WHAT YOU WILL DO:
Write out word for word the lines from the one holding "Task: Click the Articles document icon" through the end of the data, and only those lines. Pictures stay out.

Stored data
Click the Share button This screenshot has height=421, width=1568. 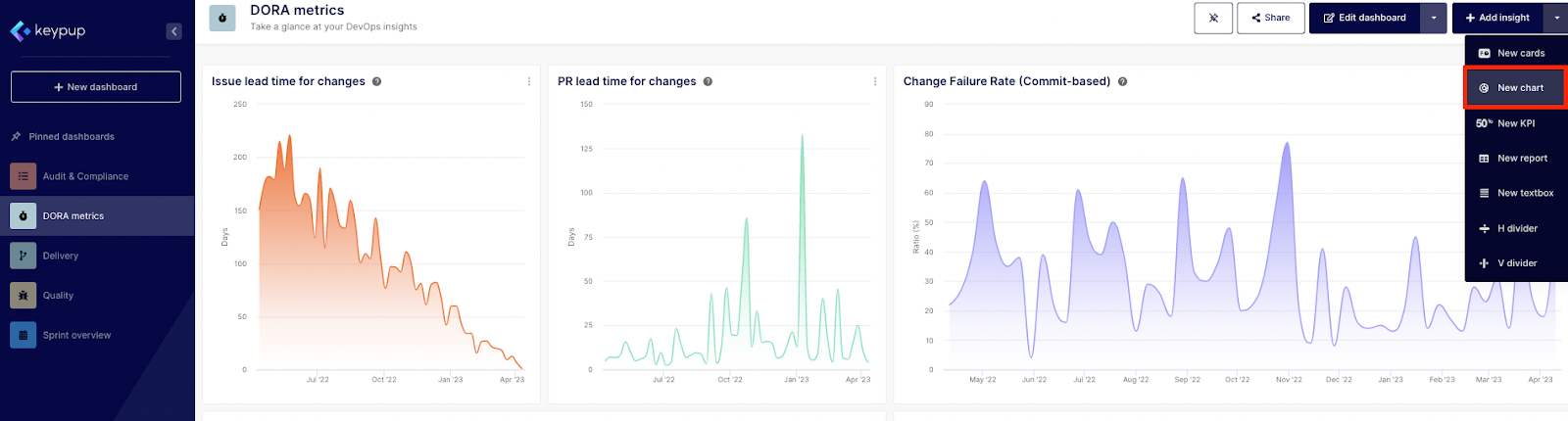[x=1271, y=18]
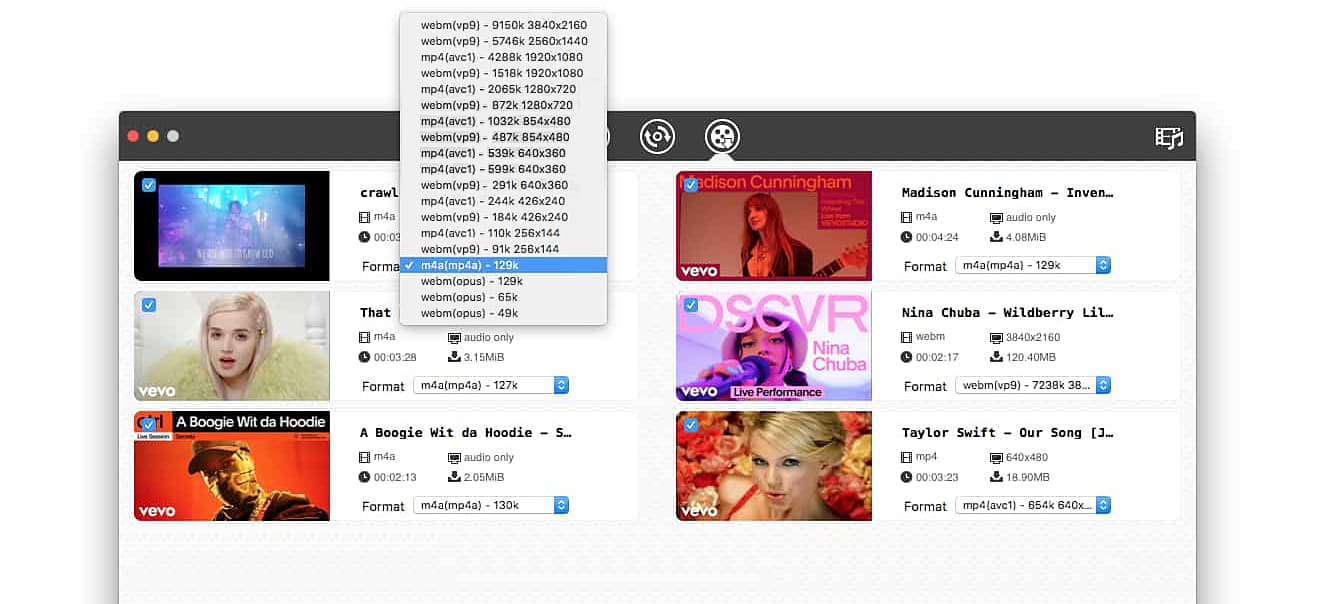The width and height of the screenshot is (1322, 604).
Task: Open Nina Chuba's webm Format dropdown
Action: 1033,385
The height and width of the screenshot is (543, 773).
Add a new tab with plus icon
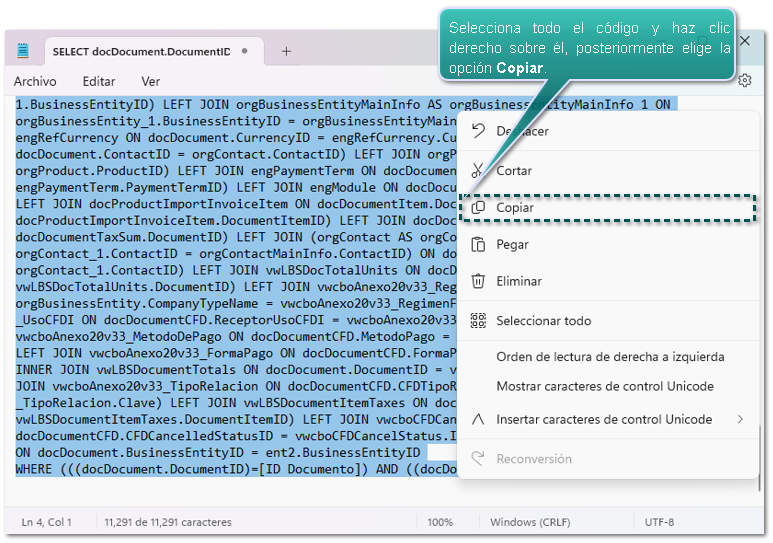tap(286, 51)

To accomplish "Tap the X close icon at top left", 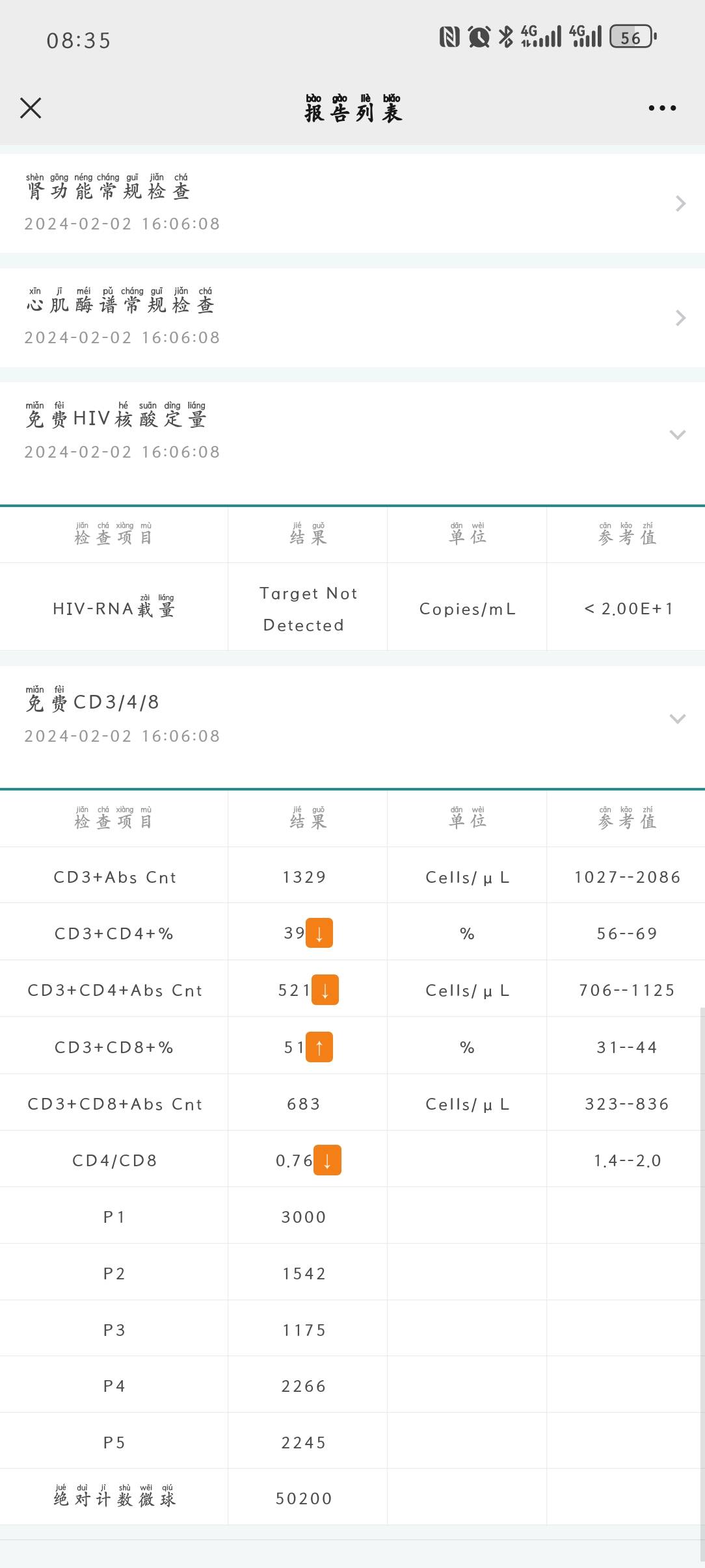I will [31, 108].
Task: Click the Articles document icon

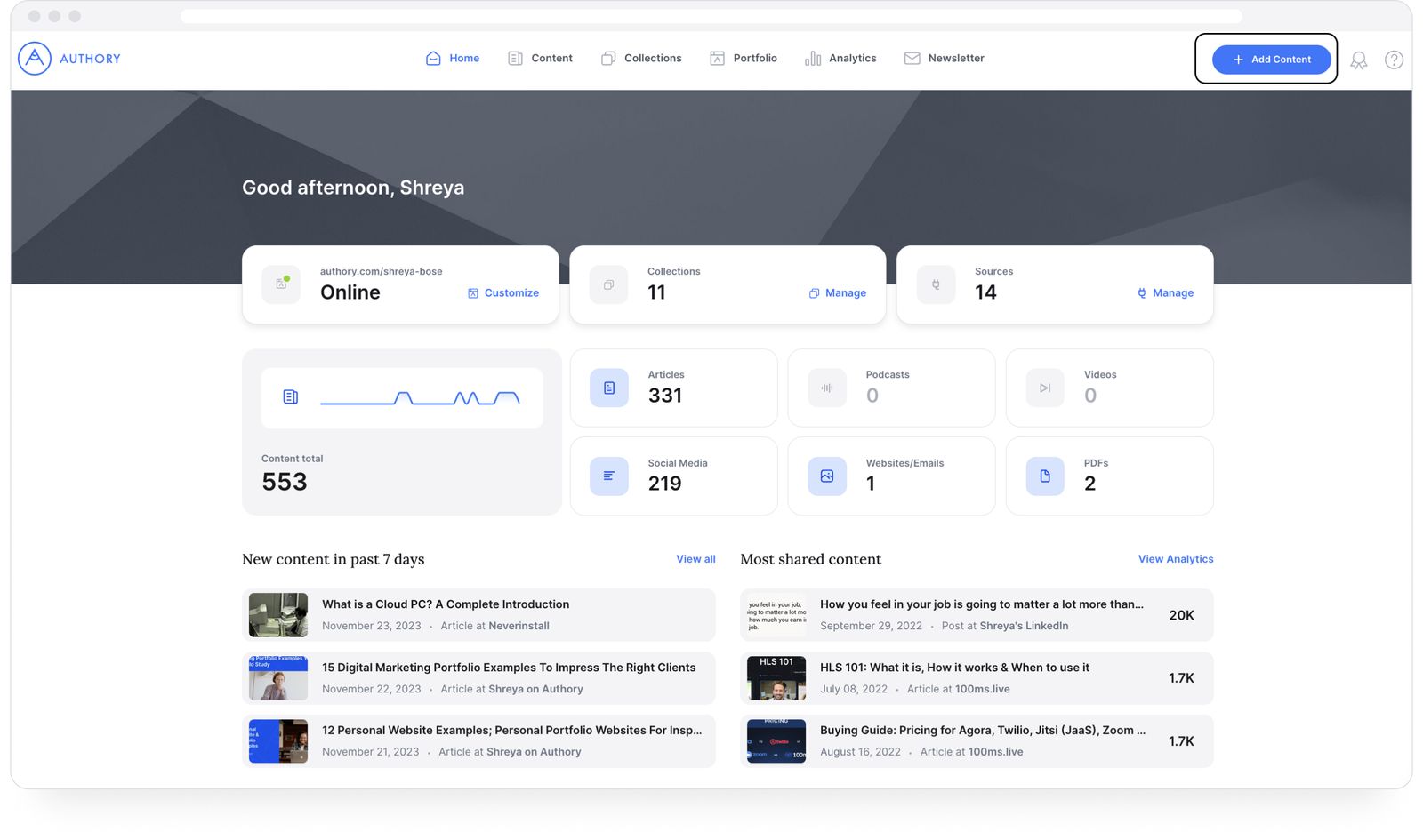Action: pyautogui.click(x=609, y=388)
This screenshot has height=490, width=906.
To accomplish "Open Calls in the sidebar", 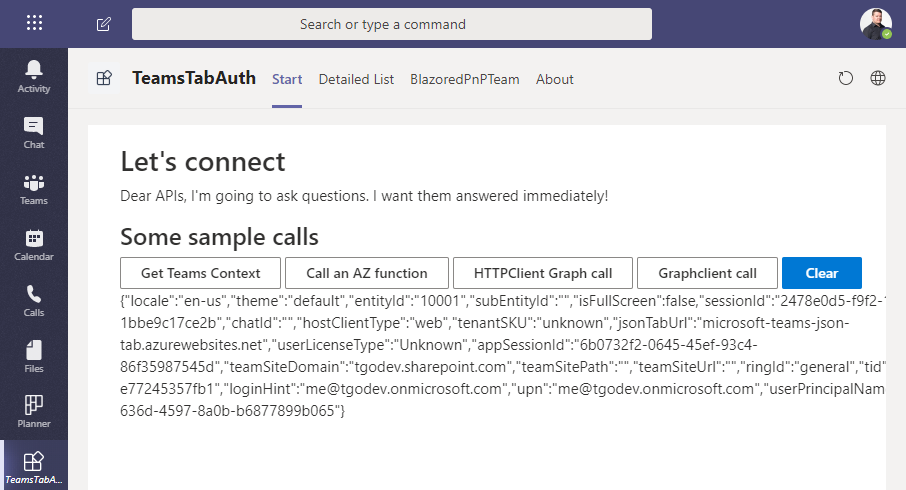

RESULT:
Task: Click the Articles document icon

Action: pyautogui.click(x=609, y=388)
This screenshot has height=490, width=906.
To accomplish "Open Calls in the sidebar", 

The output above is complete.